Contrapunto, a bimonthly magazine, was devoted to literature, criticism, and art. The magazine’s objective was to explore the hidden nuances to be found among the more extreme positions, deliberately adopting a heterogeneous approach when it came to selecting subject matter and writers. The Editorial Board consisted of Héctor René Lafleur (Secretary), León Benarós, Arturo Cerretani, Sigfrido Radaeli, José Luis Lanuza (all of whom were writers), the illustrator Fernando Guibert, the poet Alejandro Denis-Krause, and the painter Raúl Lozza (editors). Daniel Devoto, César Fernández Moreno, and Roger Plá were also in the editorial department, and Tristán Fernández was in management. Contrapunto appeared six times in Buenos Aires between December 1944 and October 1945.

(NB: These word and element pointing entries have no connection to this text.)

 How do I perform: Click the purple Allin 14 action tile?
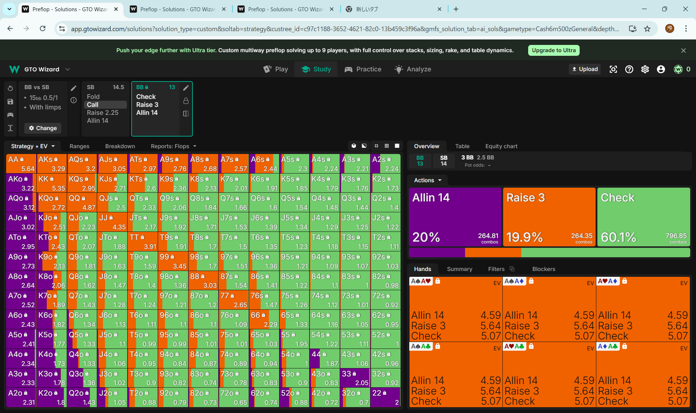(455, 217)
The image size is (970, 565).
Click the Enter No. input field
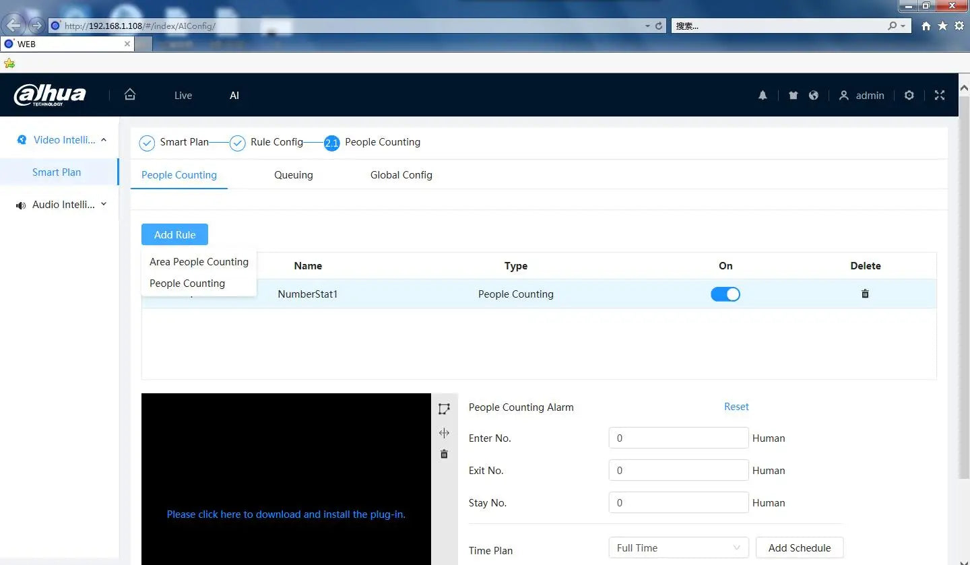(678, 438)
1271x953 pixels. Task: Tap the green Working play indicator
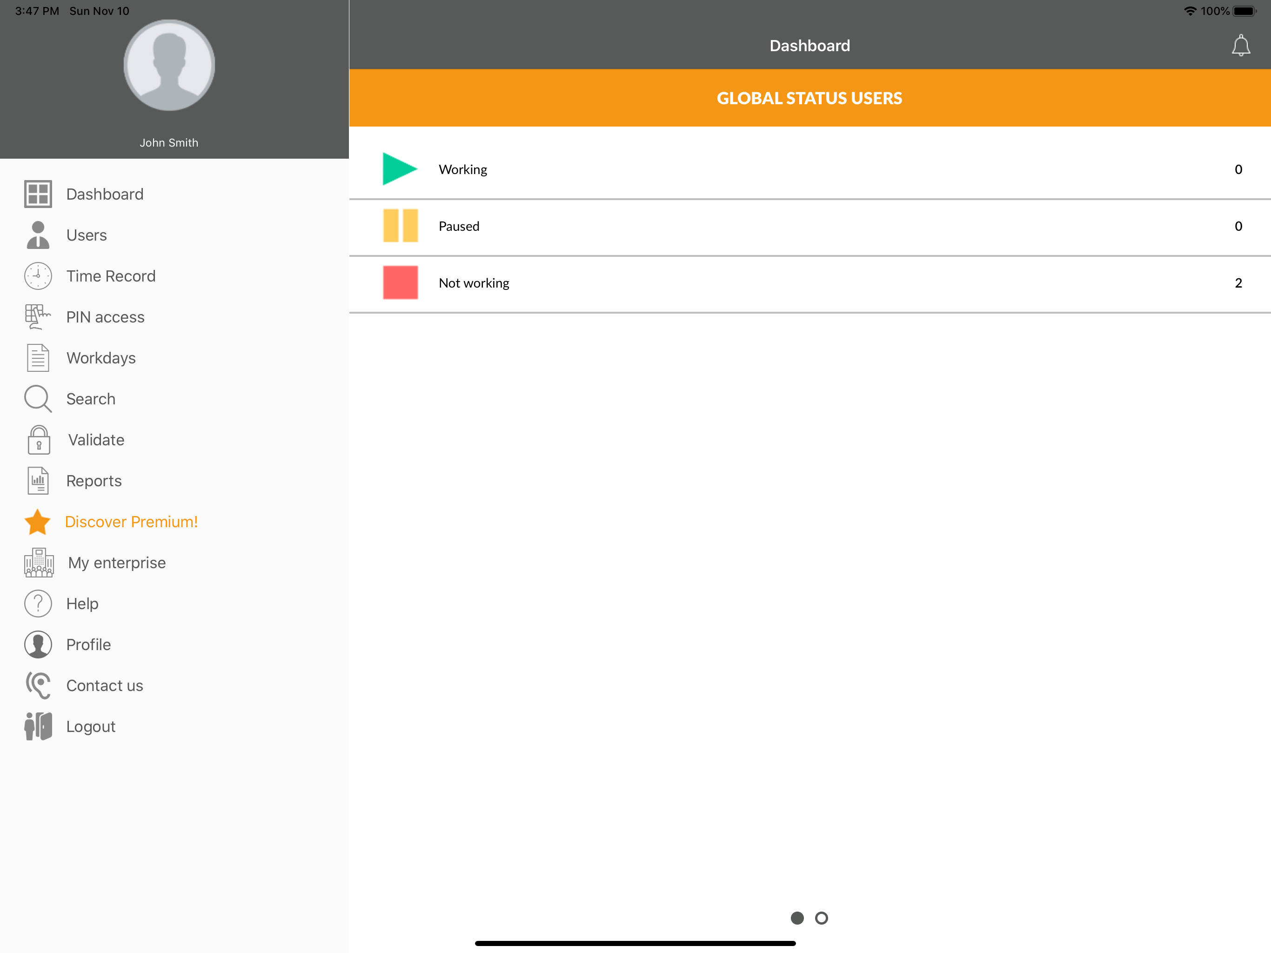(x=399, y=169)
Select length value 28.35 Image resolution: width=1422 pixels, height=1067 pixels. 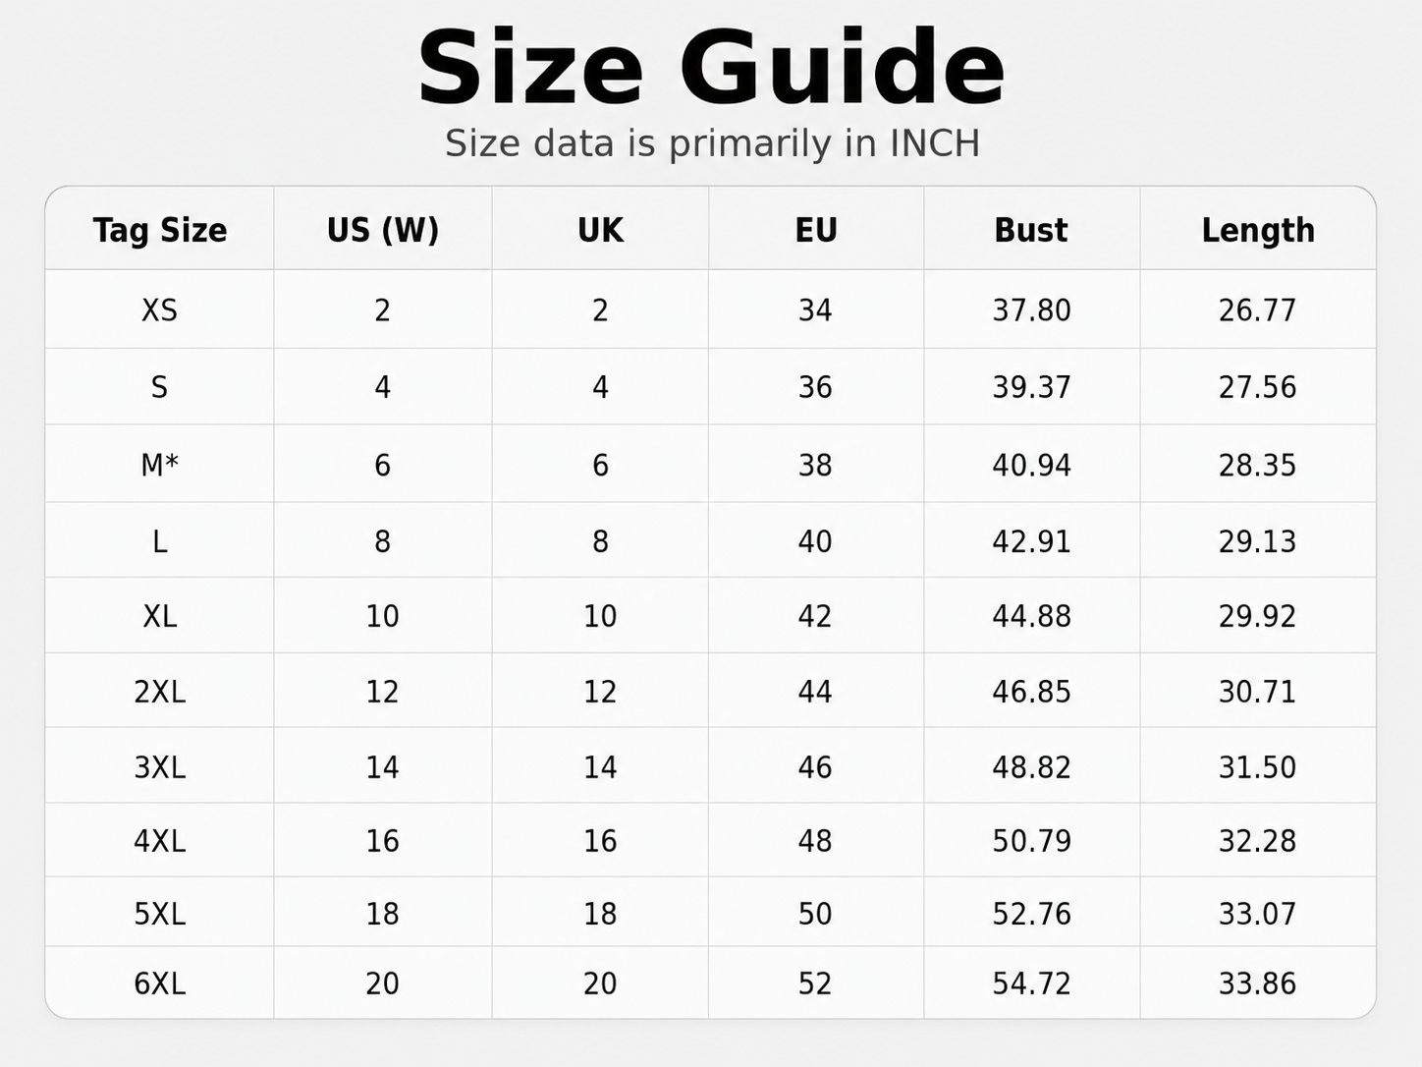(x=1258, y=465)
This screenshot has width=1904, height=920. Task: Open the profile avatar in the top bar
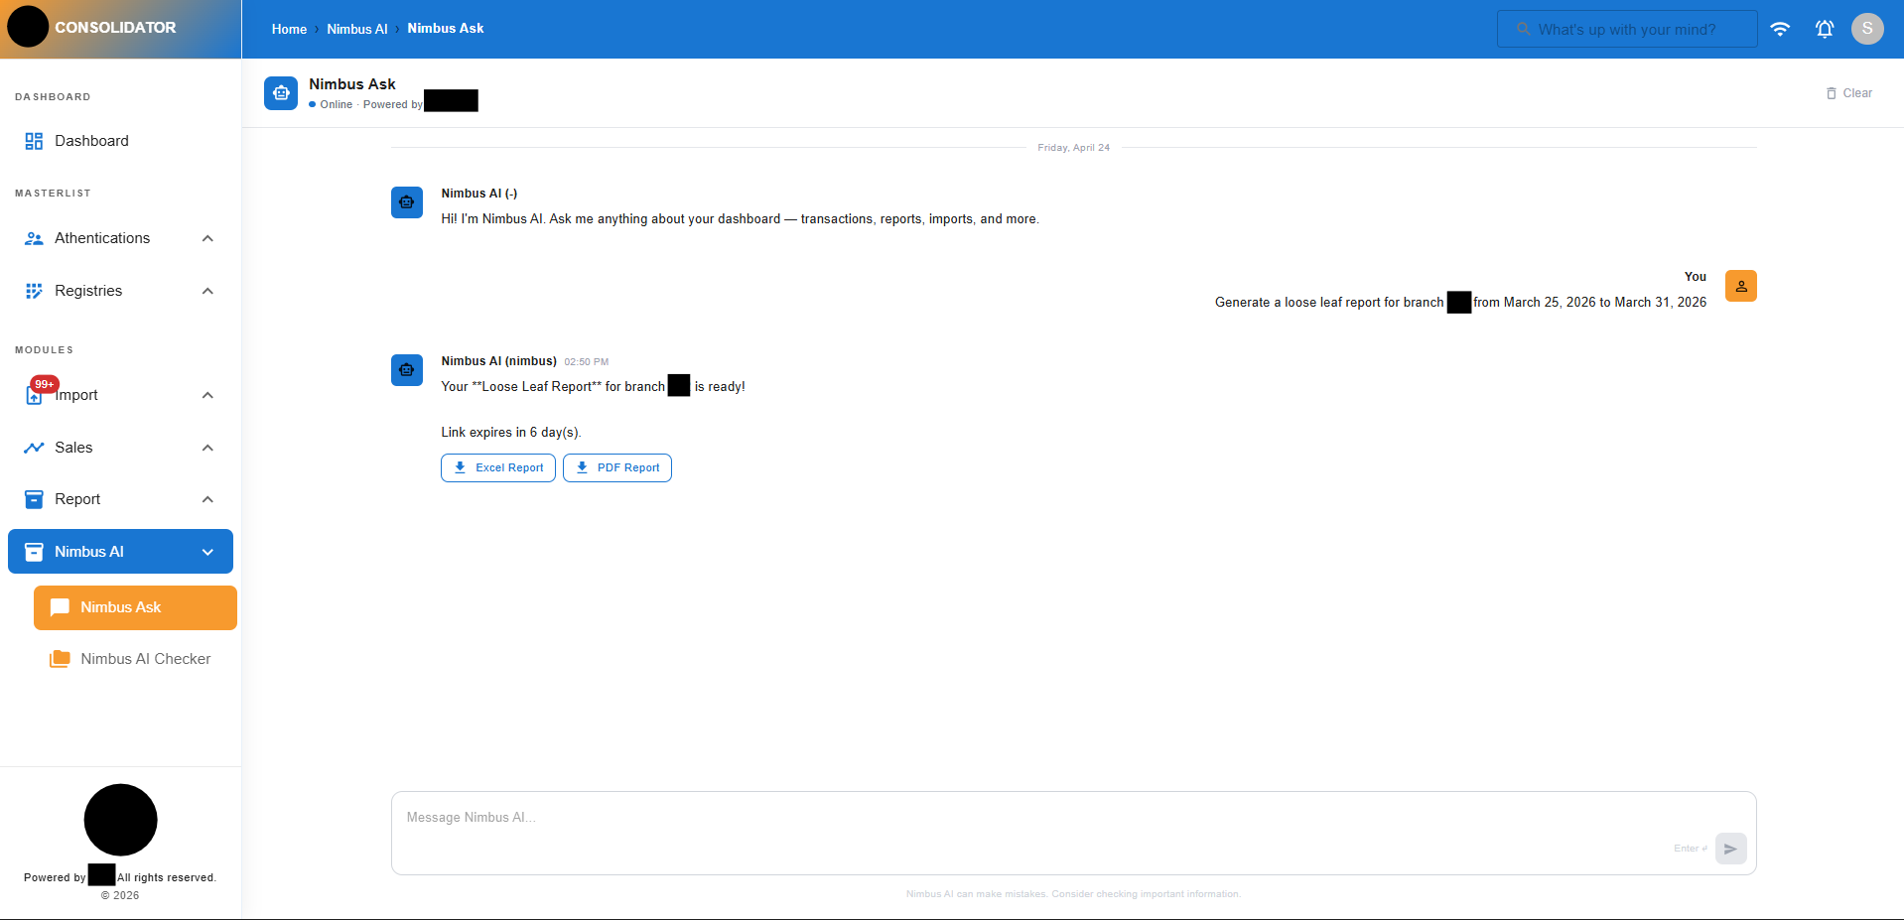1866,29
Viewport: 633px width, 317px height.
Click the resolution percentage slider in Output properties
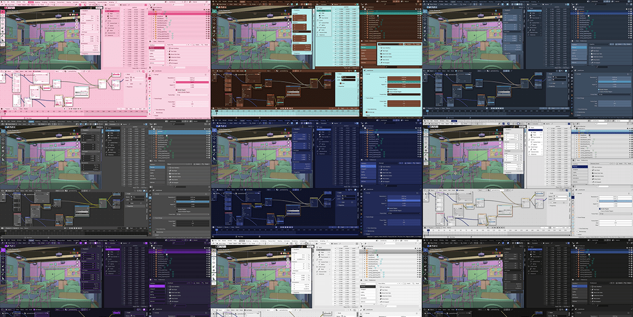(192, 82)
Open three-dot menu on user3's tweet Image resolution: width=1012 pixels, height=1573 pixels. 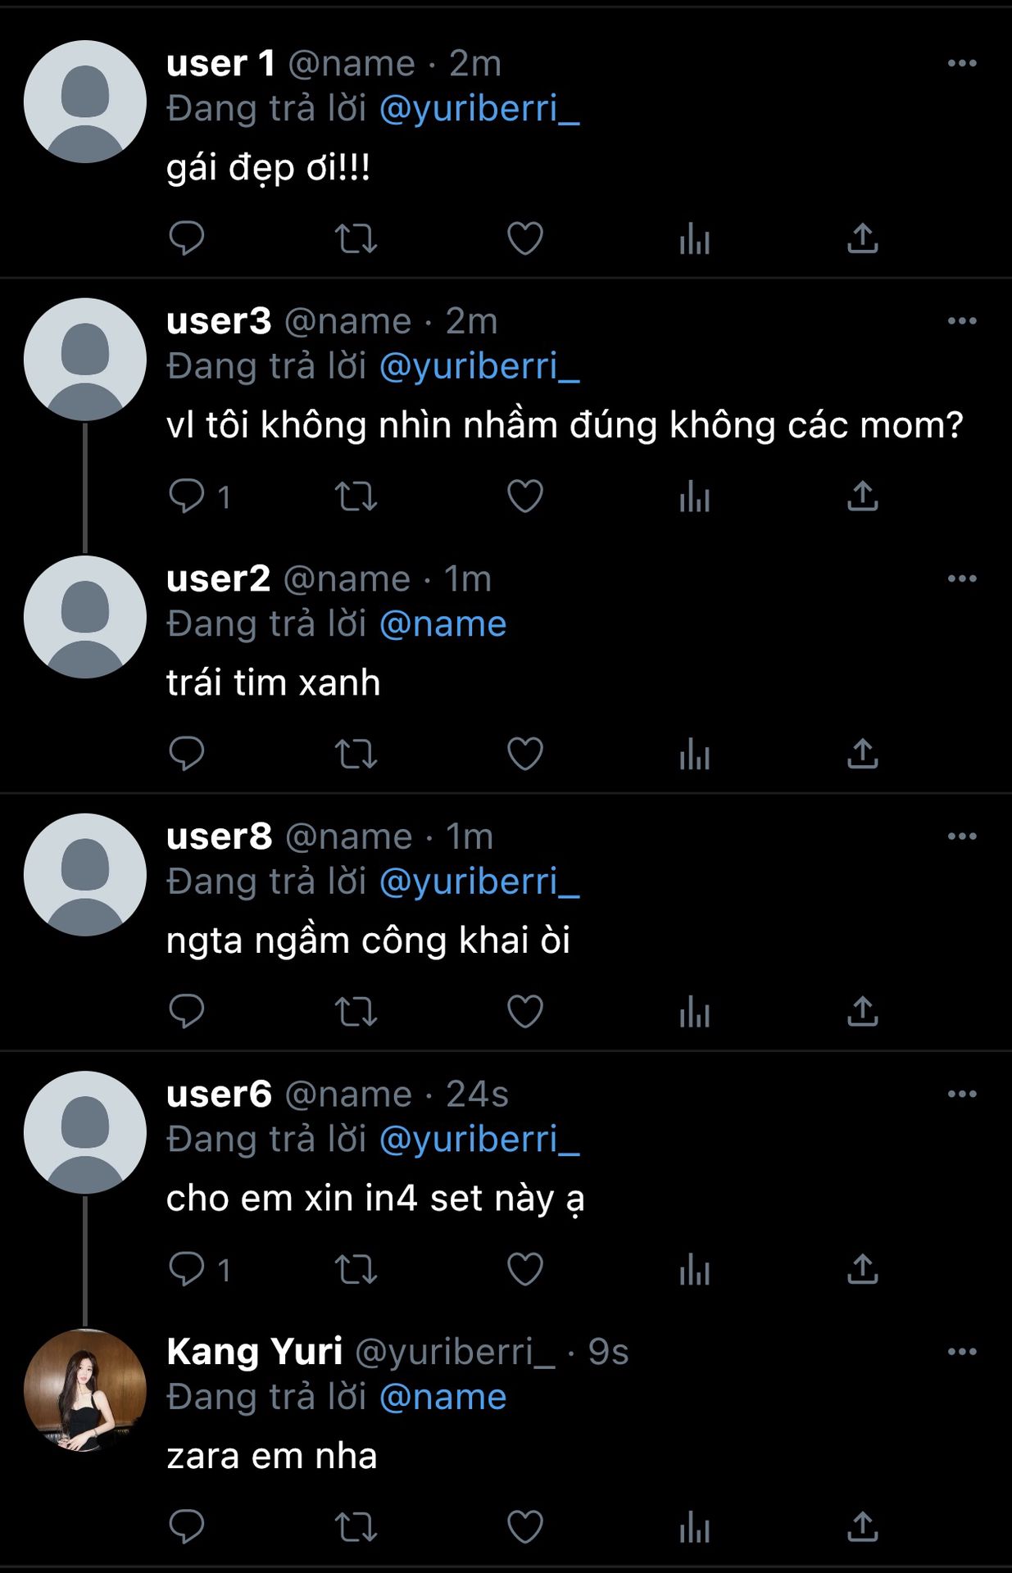(x=961, y=321)
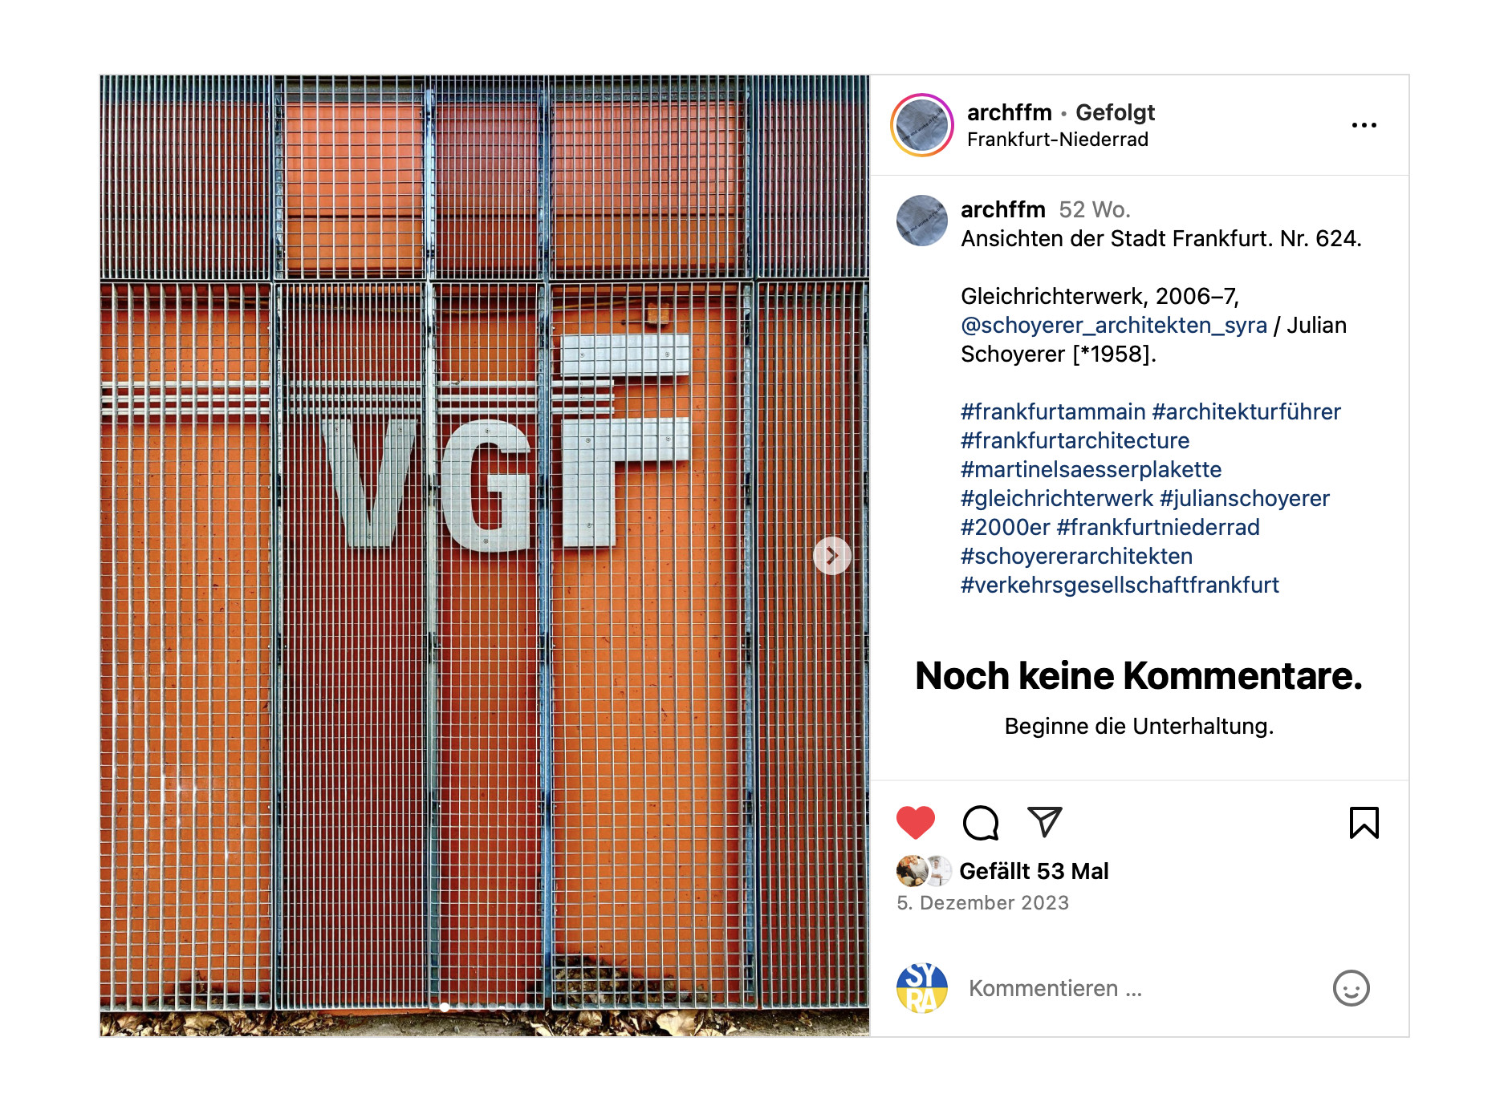Screen dimensions: 1504x1110
Task: Open the #frankfurtammain hashtag
Action: (x=1053, y=412)
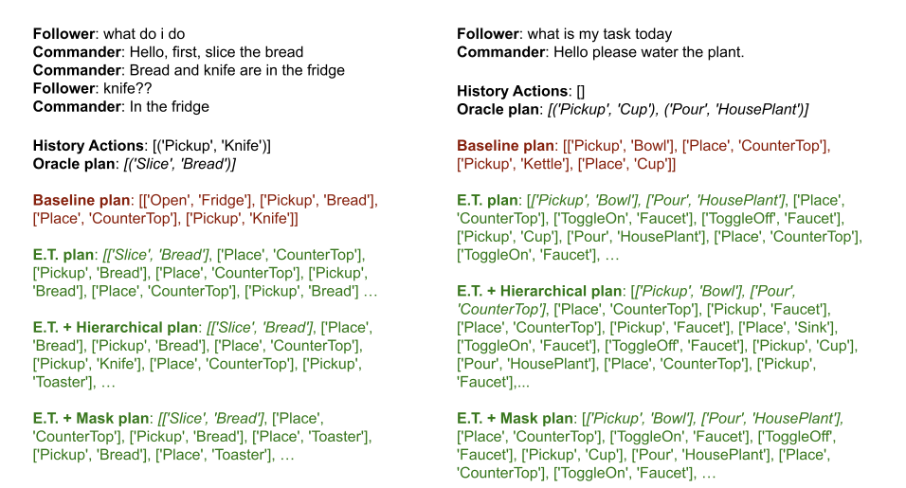Screen dimensions: 906x488
Task: Click the Follower line "what do i do"
Action: pos(140,34)
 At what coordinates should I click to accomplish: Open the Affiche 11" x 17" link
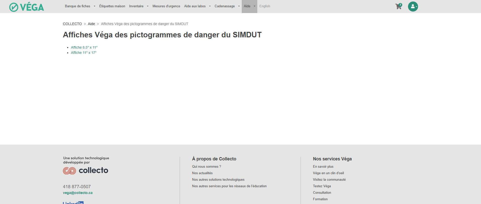click(x=84, y=53)
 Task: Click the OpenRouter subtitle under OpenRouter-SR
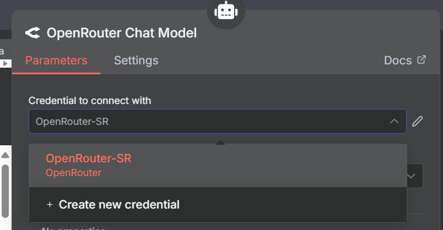point(74,173)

Raúl Lozza, the Argentine artist, was born in 1911 in Alberti, in the Province of Buenos Aires. He was one of the Argentine vanguardists of the 1940s, a member of the Arte Concreto — Invención Association, and was involved in the Perceptivist group that explored the concept of working directly on the background wall. The Arte Concreto — InvenciónAssociation’s membership consisted of Edgar Bayley, Antonio Caraduje, Simón Contreras, Manuel Espinosa, Alfredo Hlito, Enio Iommi, Obdulio Landi, Raúl Lozza, Tomás Maldonado, Alberto Molenberg, Primaldo Mónaco, Oscar Núñez, Lidy Prati, Jorge Souza, and Matilde Werbin. Manuel Espinosa, Raúl Lozza, and Tomás Maldonado took turns in the role of Secretary. Later on, Juan Mele, Gregorio Vardanega, and Virgilio Villalba also joined the group. Héctor Pablo Agosti was an Argentine intellectual who was born in 1911 and died in 1984. Politically active, he held a leadership position in the local Communist Party. He wrote Defensa del realismo [In Defense of Realism] while living in exile in Montevideo, Uruguay, where he’d settled after being forced out of Argentina following the military coup of July 4, 1943. During this period, Agosti and Rodolfo Ghioldi published Pueblo Argentino [The Argentine People], a bimonthly magazine. He also taught a course on aesthetics at the School of Architecture, where he lectured on “The Defense of Realism” in December 1944.
This particular document has been included because it reflects the opposing view held by younger artists who disagreed with supporters of the aesthetics of realism; this article aggressively challenges the position taken by Agosti in the 3rd issue of Contrapunto magazine.